Task details
Print exactly the lines below between the line holding "Instruction: Go to browser home icon" and the line holding "You are a computer-use agent. 409x626 pixels.", inclusive, and nothing more.

Supplied data
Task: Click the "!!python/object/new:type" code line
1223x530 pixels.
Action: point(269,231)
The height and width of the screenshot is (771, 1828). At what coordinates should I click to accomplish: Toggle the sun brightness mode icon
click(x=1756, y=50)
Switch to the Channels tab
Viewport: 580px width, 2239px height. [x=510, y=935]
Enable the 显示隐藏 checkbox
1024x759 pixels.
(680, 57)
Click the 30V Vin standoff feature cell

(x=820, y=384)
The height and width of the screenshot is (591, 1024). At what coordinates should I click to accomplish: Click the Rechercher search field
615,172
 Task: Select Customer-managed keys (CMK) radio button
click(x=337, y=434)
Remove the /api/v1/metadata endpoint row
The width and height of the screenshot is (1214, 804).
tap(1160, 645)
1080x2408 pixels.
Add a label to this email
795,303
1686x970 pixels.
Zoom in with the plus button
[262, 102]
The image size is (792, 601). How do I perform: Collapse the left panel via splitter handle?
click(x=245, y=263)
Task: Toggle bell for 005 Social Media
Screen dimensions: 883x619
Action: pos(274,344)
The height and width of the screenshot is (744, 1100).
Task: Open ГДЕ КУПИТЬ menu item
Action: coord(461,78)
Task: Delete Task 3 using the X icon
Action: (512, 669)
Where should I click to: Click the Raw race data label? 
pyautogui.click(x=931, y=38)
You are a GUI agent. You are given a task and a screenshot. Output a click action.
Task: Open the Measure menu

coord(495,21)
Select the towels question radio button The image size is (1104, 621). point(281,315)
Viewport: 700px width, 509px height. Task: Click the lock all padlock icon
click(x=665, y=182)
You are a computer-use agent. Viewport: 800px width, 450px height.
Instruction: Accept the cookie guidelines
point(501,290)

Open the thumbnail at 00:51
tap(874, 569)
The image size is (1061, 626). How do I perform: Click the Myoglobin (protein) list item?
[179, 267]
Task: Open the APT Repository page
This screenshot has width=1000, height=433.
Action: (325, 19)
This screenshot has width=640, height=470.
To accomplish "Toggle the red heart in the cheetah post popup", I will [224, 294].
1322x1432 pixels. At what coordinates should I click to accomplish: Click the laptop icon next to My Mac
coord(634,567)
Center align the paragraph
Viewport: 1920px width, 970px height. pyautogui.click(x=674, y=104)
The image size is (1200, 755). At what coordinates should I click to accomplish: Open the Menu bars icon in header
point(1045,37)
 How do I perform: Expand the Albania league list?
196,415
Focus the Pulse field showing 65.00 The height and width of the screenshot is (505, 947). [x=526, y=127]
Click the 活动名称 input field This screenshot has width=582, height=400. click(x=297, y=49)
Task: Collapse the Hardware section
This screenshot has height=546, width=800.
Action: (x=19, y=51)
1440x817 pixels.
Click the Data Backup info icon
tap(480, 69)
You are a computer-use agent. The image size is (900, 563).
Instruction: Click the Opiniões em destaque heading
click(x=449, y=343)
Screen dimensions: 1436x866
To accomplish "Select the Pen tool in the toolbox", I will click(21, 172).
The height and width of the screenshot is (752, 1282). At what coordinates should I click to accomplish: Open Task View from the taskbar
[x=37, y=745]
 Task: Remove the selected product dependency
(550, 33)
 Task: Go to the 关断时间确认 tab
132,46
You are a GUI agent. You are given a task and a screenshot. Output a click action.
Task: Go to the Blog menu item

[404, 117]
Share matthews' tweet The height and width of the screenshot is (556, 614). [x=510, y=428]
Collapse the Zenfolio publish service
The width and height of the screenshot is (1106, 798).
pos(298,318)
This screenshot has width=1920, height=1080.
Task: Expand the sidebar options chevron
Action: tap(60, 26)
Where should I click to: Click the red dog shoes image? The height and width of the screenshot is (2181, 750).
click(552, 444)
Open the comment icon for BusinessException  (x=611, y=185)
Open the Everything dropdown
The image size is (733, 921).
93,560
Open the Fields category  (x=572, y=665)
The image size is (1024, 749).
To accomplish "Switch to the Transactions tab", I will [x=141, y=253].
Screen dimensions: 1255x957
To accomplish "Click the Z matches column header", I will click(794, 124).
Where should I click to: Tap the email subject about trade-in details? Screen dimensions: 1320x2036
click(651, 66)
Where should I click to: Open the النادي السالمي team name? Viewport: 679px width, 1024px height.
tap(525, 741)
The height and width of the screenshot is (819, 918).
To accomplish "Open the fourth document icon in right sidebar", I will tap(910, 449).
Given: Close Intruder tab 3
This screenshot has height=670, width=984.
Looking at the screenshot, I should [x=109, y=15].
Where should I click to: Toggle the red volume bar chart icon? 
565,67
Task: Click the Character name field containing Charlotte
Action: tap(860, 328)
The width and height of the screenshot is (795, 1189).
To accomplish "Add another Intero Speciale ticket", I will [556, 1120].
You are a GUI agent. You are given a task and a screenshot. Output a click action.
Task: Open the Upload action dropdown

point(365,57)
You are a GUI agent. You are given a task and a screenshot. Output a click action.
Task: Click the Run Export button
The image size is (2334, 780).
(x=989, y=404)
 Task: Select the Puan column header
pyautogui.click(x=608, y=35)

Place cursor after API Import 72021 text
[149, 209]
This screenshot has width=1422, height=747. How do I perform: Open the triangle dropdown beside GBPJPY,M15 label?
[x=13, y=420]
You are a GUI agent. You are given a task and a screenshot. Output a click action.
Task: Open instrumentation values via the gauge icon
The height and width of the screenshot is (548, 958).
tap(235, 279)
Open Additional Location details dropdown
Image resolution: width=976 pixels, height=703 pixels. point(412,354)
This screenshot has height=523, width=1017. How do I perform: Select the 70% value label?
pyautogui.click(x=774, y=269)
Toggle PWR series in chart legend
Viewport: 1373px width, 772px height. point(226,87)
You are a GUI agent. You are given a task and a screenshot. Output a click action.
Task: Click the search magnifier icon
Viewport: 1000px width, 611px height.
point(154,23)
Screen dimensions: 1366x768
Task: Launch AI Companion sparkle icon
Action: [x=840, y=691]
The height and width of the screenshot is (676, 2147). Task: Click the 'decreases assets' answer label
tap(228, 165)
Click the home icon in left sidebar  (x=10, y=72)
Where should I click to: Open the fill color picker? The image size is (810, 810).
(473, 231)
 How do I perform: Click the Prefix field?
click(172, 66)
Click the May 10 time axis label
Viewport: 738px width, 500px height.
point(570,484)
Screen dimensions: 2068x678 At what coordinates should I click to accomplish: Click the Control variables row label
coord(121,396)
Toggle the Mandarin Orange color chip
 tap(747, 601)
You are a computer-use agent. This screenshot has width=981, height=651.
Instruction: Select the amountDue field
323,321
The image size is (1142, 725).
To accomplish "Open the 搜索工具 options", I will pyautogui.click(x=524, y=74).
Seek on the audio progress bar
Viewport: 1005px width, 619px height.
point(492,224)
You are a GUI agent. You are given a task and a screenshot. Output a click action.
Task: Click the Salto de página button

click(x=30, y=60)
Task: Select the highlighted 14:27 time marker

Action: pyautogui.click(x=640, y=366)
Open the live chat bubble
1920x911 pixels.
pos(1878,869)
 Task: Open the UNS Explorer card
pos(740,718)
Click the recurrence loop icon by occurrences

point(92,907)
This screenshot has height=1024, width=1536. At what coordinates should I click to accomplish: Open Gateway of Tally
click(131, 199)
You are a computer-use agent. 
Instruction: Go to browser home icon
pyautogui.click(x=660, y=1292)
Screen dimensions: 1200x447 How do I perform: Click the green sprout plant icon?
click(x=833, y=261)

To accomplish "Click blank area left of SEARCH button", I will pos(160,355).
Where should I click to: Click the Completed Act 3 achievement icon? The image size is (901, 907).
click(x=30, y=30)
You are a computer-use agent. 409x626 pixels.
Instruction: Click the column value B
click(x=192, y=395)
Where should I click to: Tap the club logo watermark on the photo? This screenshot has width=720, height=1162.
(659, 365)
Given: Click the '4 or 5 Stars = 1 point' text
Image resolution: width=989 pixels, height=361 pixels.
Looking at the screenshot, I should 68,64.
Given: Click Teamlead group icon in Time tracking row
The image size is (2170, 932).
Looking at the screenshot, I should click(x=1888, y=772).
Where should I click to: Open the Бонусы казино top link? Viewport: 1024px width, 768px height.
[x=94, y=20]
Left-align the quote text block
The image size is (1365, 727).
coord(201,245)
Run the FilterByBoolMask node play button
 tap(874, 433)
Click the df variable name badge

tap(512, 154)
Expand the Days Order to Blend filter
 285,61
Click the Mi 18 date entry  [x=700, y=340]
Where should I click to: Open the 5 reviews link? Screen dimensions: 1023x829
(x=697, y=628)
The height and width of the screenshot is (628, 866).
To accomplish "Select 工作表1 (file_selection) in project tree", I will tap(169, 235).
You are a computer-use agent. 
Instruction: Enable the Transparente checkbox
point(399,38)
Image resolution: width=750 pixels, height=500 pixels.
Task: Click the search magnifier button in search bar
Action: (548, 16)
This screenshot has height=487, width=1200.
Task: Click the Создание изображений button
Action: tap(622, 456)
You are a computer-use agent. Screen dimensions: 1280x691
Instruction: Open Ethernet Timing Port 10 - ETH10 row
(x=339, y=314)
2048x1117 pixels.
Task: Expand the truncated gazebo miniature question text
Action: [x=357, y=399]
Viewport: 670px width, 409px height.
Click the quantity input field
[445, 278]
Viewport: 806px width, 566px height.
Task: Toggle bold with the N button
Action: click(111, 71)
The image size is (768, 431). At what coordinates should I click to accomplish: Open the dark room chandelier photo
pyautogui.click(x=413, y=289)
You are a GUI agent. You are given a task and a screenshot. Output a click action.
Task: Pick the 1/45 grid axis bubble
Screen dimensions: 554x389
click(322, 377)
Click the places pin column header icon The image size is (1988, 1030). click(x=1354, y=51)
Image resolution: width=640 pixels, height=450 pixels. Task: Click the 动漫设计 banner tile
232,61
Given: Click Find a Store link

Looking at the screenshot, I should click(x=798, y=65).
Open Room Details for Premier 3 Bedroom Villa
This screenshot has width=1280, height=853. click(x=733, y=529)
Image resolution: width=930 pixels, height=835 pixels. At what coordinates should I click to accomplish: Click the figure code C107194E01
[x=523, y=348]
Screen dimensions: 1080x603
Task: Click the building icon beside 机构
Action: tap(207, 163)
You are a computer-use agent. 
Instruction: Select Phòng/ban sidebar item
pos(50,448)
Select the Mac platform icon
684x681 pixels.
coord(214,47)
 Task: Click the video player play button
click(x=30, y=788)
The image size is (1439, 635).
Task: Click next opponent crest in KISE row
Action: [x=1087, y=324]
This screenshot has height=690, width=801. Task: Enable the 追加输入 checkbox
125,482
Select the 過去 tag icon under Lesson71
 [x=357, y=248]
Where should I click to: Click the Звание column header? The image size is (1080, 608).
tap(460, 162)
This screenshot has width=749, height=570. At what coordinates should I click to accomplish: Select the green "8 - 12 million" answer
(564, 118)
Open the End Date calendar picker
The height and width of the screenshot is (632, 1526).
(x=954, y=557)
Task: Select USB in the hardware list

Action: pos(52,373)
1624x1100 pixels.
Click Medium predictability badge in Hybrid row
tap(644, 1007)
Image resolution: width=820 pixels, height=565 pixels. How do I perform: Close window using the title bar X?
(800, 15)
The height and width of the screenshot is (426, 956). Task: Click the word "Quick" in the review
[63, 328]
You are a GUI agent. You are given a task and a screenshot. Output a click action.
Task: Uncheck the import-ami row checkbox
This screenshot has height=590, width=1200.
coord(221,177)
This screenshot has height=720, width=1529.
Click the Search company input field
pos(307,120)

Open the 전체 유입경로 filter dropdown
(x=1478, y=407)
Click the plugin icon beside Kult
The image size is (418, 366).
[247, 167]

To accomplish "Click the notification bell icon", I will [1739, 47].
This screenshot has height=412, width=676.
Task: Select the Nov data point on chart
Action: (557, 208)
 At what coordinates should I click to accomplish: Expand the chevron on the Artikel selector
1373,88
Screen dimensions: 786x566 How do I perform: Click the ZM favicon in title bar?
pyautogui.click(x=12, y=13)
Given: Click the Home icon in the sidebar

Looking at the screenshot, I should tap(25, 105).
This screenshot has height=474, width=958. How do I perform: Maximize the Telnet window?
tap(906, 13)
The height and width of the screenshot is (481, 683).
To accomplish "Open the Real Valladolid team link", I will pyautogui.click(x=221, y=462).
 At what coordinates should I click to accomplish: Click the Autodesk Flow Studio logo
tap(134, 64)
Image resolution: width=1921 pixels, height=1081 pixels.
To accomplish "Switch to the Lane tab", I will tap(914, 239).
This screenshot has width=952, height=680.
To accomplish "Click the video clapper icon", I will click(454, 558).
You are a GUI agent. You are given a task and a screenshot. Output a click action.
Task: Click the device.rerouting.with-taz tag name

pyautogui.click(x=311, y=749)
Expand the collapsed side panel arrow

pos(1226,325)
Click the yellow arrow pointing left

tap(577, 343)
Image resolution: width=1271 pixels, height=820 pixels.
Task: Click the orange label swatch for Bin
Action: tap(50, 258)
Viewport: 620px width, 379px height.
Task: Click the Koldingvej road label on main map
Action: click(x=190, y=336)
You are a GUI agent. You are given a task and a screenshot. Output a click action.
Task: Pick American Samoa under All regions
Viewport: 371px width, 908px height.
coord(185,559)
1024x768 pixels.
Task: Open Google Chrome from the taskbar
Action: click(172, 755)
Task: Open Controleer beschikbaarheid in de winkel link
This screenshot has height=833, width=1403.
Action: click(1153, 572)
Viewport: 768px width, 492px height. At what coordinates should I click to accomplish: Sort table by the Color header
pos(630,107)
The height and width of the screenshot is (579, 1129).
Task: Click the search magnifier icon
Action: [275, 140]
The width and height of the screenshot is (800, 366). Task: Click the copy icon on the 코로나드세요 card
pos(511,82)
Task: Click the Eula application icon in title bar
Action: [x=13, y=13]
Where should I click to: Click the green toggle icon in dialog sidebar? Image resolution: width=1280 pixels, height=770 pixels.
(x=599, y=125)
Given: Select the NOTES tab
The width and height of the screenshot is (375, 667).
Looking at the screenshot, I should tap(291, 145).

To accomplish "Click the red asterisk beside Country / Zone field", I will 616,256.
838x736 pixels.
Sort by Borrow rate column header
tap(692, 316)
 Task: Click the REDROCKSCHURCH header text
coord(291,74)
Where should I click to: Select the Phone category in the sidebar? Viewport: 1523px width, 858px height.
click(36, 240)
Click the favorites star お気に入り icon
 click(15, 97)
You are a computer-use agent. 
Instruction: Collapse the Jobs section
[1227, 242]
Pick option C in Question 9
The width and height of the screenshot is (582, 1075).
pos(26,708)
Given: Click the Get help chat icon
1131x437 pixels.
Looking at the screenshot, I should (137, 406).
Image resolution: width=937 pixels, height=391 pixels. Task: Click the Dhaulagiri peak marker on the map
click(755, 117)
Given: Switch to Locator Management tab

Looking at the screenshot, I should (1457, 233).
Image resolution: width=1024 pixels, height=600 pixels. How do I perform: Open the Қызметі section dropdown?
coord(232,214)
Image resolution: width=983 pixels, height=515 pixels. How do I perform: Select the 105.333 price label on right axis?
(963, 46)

Exercise response
Instruction: Go to browser home icon
pyautogui.click(x=660, y=1292)
Screen dimensions: 1200x447 How do I perform: Click the green sprout plant icon?
click(x=833, y=261)

To accomplish "Click blank area left of SEARCH button", I will pos(160,355).
Where should I click to: Click the Completed Act 3 achievement icon? The image size is (901, 907).
click(x=30, y=30)
You are a computer-use agent. 409x626 pixels.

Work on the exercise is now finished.